WHAT NEEDS TO BE DONE:
Below are the records; copy exactly the stretch from the line containing "The image size is (1920, 1080). Task: Open" through the line containing "Task: Open the notifications bell", both ends included, and nothing else.

EXERCISE INPUT:
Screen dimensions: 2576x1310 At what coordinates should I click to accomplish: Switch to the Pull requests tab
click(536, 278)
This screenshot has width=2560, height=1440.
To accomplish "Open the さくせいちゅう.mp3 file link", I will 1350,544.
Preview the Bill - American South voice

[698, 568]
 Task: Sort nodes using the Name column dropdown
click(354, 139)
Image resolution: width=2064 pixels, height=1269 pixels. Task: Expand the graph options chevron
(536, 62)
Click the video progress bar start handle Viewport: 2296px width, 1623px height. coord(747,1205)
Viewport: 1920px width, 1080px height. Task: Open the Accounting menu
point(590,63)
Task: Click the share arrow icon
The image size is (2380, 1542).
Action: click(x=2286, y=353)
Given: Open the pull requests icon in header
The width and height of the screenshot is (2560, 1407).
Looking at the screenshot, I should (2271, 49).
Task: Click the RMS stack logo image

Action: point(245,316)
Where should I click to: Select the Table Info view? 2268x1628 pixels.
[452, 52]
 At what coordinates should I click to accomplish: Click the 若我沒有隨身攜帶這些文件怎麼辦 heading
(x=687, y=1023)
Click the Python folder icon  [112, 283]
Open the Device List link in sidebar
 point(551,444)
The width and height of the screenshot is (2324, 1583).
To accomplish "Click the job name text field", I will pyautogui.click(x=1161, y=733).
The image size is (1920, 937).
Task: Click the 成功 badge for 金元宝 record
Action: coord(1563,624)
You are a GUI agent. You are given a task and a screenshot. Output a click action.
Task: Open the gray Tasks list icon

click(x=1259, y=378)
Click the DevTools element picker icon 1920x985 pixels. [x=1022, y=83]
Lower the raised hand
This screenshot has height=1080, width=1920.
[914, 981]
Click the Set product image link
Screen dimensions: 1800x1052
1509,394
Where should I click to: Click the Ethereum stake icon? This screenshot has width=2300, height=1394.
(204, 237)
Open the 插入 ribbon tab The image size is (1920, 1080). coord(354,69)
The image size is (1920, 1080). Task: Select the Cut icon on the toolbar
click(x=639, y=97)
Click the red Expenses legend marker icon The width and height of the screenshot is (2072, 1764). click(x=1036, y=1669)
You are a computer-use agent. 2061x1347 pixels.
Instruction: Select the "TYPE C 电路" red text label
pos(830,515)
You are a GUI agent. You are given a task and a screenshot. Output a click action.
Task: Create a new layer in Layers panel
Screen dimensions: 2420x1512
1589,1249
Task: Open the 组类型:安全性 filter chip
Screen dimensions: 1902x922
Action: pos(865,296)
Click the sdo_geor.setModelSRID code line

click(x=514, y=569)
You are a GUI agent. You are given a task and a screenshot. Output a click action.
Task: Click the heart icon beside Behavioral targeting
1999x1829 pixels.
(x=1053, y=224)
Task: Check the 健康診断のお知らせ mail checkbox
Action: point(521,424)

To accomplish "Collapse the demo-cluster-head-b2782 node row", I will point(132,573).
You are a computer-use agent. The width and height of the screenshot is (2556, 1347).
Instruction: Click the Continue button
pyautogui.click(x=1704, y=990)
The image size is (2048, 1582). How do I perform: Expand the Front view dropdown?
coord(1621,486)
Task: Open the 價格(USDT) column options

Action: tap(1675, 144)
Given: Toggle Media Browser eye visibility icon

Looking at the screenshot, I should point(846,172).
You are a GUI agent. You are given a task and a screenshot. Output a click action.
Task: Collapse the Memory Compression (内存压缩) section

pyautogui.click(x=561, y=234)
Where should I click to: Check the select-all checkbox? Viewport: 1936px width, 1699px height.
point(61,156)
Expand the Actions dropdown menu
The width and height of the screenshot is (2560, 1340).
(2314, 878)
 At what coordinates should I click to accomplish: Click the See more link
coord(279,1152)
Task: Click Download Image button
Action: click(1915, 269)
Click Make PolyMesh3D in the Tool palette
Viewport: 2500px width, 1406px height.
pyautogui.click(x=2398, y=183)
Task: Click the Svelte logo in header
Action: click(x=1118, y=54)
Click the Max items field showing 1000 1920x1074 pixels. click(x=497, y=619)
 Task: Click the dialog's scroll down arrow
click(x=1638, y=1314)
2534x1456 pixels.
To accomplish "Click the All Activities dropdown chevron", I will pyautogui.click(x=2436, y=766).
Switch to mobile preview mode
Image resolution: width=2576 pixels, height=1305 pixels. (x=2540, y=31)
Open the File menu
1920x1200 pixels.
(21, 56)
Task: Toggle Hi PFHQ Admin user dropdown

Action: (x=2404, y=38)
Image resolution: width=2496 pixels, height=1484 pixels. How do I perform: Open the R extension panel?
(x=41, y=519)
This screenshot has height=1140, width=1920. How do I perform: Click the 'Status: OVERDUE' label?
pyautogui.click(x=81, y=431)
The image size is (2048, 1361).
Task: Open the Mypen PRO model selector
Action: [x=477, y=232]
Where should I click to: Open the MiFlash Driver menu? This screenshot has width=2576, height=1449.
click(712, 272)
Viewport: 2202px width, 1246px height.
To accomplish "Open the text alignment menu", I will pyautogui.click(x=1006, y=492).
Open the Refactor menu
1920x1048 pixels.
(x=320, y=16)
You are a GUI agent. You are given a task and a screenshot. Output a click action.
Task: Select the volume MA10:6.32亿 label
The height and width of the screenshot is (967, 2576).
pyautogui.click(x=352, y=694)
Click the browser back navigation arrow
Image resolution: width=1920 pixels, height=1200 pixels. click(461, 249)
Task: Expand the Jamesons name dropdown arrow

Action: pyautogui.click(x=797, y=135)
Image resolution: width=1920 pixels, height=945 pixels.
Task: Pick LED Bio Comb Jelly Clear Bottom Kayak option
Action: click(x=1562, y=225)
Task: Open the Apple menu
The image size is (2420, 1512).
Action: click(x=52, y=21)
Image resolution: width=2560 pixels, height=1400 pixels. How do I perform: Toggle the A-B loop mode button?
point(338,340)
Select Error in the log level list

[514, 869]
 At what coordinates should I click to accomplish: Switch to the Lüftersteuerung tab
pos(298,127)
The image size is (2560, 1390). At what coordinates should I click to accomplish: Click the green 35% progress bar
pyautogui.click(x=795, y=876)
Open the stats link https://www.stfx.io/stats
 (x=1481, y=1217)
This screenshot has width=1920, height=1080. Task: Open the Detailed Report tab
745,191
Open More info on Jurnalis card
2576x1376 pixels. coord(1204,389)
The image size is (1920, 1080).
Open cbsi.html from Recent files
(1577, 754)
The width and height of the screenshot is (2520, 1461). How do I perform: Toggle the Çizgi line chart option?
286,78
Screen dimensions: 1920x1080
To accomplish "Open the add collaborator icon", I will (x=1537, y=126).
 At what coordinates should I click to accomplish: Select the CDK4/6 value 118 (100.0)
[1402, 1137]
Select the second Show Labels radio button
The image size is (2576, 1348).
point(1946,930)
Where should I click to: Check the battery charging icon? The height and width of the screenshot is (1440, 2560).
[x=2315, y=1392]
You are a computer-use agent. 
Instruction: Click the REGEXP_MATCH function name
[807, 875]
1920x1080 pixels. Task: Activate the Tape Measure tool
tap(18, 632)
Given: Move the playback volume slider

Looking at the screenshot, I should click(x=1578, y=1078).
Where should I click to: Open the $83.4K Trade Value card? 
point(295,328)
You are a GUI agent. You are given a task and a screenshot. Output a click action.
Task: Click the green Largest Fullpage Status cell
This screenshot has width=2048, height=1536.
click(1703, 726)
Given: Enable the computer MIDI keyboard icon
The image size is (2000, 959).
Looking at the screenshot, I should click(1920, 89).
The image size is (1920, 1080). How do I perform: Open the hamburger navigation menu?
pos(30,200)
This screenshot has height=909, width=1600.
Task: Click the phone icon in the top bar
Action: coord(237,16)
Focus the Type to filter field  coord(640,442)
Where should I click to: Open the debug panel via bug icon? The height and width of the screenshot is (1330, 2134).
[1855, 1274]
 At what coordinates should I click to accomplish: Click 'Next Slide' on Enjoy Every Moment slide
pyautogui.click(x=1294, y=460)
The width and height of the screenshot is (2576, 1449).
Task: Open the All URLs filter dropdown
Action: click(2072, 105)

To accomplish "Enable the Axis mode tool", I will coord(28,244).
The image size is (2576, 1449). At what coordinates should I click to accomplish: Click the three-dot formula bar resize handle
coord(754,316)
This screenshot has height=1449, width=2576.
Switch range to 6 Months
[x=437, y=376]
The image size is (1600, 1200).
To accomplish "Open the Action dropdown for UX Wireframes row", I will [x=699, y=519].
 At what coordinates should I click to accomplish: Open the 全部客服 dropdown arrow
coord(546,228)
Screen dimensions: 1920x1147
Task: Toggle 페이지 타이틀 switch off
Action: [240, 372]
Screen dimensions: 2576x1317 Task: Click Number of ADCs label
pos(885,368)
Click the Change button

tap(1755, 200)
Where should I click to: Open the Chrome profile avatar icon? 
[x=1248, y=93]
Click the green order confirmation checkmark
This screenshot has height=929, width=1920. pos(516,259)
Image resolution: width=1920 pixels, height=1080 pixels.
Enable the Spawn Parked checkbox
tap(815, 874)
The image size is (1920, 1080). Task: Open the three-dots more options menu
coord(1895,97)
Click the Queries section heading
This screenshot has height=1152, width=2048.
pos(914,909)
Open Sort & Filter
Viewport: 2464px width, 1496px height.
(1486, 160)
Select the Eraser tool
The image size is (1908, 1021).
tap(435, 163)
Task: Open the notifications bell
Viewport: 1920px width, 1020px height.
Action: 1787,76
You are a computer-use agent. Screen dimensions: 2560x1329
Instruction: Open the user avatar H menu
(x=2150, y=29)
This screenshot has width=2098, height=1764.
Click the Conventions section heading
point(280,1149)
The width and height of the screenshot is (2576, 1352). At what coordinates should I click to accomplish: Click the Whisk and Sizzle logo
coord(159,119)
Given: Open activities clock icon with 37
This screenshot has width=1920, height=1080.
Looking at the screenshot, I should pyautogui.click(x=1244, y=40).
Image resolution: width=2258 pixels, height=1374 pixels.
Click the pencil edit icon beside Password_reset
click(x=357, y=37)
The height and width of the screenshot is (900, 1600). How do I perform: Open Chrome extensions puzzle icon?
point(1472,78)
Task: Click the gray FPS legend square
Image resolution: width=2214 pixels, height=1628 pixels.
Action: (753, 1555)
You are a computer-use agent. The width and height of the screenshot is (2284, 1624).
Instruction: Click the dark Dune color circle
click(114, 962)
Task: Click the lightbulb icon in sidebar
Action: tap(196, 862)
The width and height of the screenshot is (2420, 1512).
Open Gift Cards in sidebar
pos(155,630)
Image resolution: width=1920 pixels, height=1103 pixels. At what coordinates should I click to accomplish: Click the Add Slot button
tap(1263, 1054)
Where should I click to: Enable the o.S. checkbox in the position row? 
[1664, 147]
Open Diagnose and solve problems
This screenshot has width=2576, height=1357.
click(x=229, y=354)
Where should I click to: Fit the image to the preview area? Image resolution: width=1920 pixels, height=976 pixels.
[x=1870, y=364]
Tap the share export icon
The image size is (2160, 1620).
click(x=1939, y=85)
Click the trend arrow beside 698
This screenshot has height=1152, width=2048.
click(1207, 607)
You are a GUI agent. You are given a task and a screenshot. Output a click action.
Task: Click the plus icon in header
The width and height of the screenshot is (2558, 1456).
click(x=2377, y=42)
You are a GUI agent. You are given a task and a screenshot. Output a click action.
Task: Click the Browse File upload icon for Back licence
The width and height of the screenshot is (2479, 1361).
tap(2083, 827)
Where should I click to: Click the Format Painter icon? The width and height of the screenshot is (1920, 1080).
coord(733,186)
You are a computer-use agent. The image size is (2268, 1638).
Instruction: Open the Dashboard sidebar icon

RESPONSE TO THE EXERCISE:
The image size is (1920, 1080). Task: Open the three-dots more options menu
coord(1895,97)
Click the Queries section heading
This screenshot has height=1152, width=2048.
pos(914,909)
Open Sort & Filter
Viewport: 2464px width, 1496px height.
(1486, 160)
Select the Eraser tool
The image size is (1908, 1021).
tap(435, 163)
Task: Open the notifications bell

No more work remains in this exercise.